Everyone is using “empty” language about the DOJ’s motion before the increasingly famous Judge Kaman in district court yesterday. Judiciary did not appeal despite media coverage. He did not file a motion for reconsideration, which invited the judge to recuse himself. Instead, the Justice Department cleverly used a “Motion for Partial Stay of Appeal” to ask Judge Cannon to “stay” (ever) the most damning part of his order to the government, the part that barred all further criminal investigations (see Ever , Ever That ). He requested the stay because of the material gathered in the search and because he intends to appeal the whole matter, at least as it stands now. They are permitted where there would otherwise be “irreparable harm” and DOJ believes they meet that standard.
Now that we’ve got that straight, it’s worth noting that the Justice Department told the court it believed Trump could still keep classified documents, but they didn’t.
From the movement itself via Reuters:
The prosecutors wrote: “Unless it is postponed, the government and the public will also suffer irreparable damage due to the undue delay in the investigation of the crime.”
“There may be a prohibition against the use of confidential records in a criminal investigation Additional classified records not properly maintained impede efforts to determine their existence – itself presents the potential for continued risk to national security,” they added.

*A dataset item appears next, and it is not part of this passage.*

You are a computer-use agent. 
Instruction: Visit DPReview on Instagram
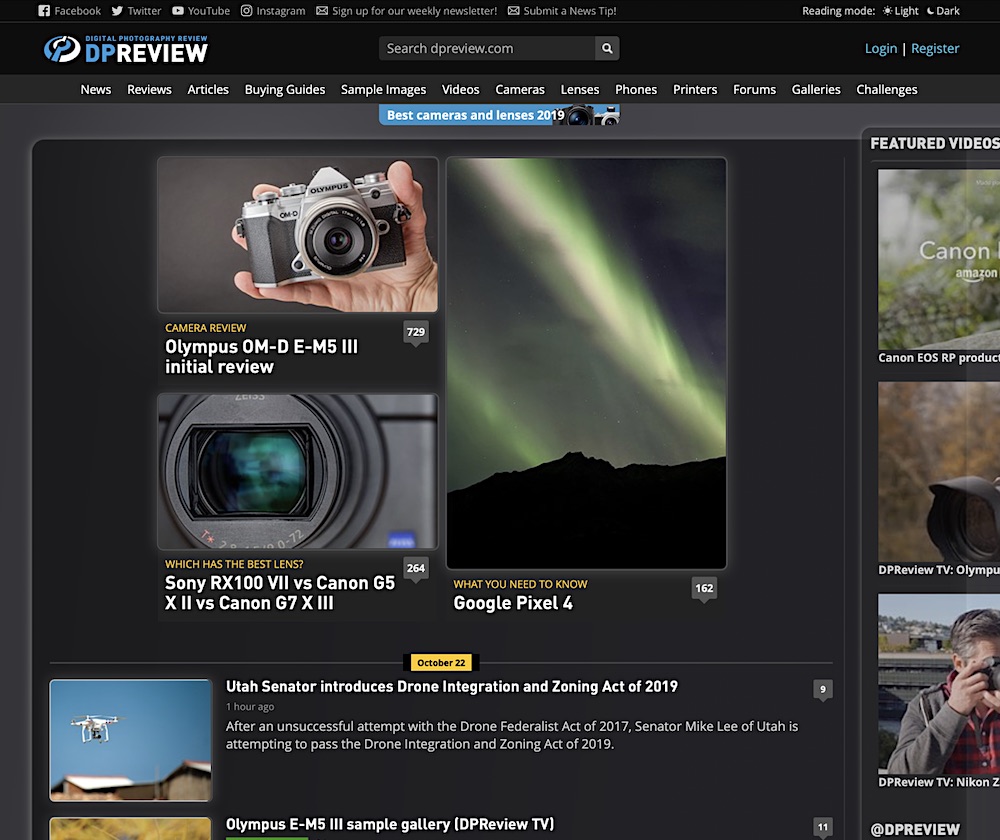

They couldn’t have been more clear: “Judge, our investigation leads us to believe that there may be more classified documents in Bedminster, in Trump Tower, wherever not protected. We don’t know, and so we must continue to investigate. It is related to national security.” Judges generally refrain from doing this everything It touches on national security issues, which is one reason it is repeatedly used in the legislature.
To be sure, the fact that there may be other classified materials is not the only reason to propose staying in Canon’s order. In fact, it’s probably not even the most convincing reason. As this site has written before, the idea that FBI counterintelligence agents can conduct a national security investigation without investigating it as a criminal case is preposterous, and the Justice Department has said so, albeit a little more politely:
“Ongoing intelligence community taxonomy reviews and assessments are closely related to and not easily separable from the investigative areas of ongoing DOJ and FBI criminal investigations.”

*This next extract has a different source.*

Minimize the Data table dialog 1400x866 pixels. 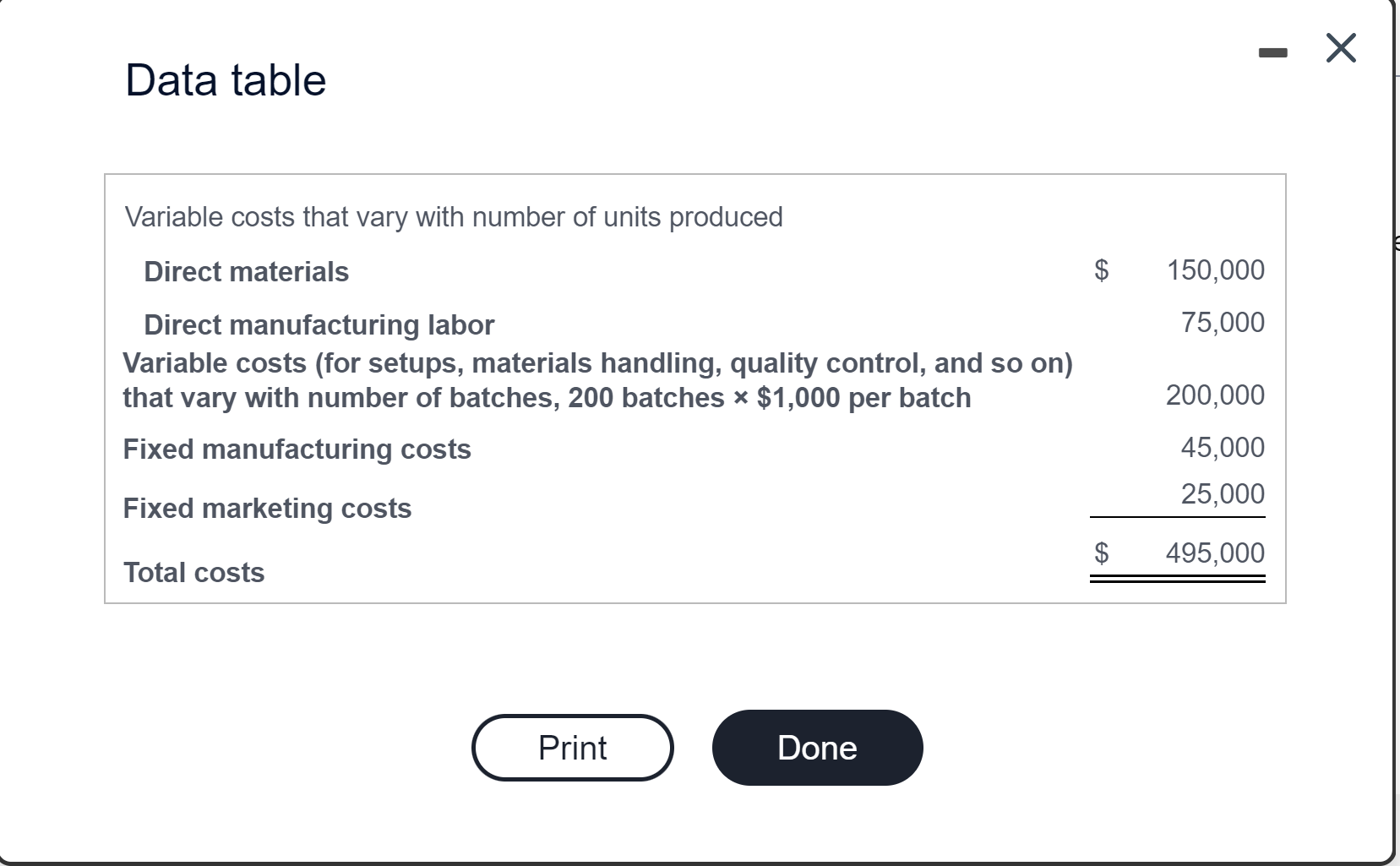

It doesn’t take a day of legal training to understand the DOJ’s approach. Our national security breach investigation is – by its very nature – a parallel criminal investigation, and – obviously, a criminal investigation mostly informs about national security breaches.
Judge Cannon gave Trump’s lawyers until Monday to respond and will rule next week. Perhaps Cannon has since realized that in his zeal to help Trump, he was flying too close to the sun, singing and twisting it a bit, and took the DOJ’s action as a “halfway” measure. Maybe it’s going full MAGA.

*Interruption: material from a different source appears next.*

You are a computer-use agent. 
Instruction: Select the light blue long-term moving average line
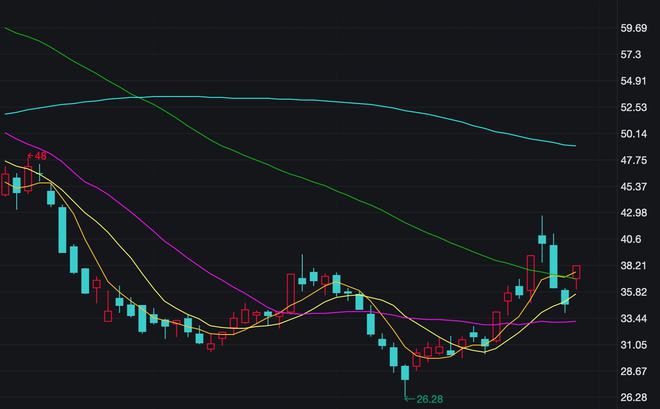pos(300,100)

We won’t know until next week, but at least we’ll start with the relevant legal framework and terminology, and we’ll know that the DOJ isn’t naive enough to think Trump can’t do it. yet Attempts to hide classified documents.
@JasonMisiak believes that a day uneducated is a day unlived. He is a political writer, author, writer and lawyer. She is a Canadian dual citizen who spent her teenage and college years in the Pacific Northwest and has since lived in seven states. Now he writes from the beaches of the Gulf Coast, enjoying life as a single father of a young daughter. She enjoys making flower pots, cooking and is currently studying the non-mathematical principles behind science, philosophy of religion and quantum mechanics and cosmology. Please contact for speaking engagements or any concerns.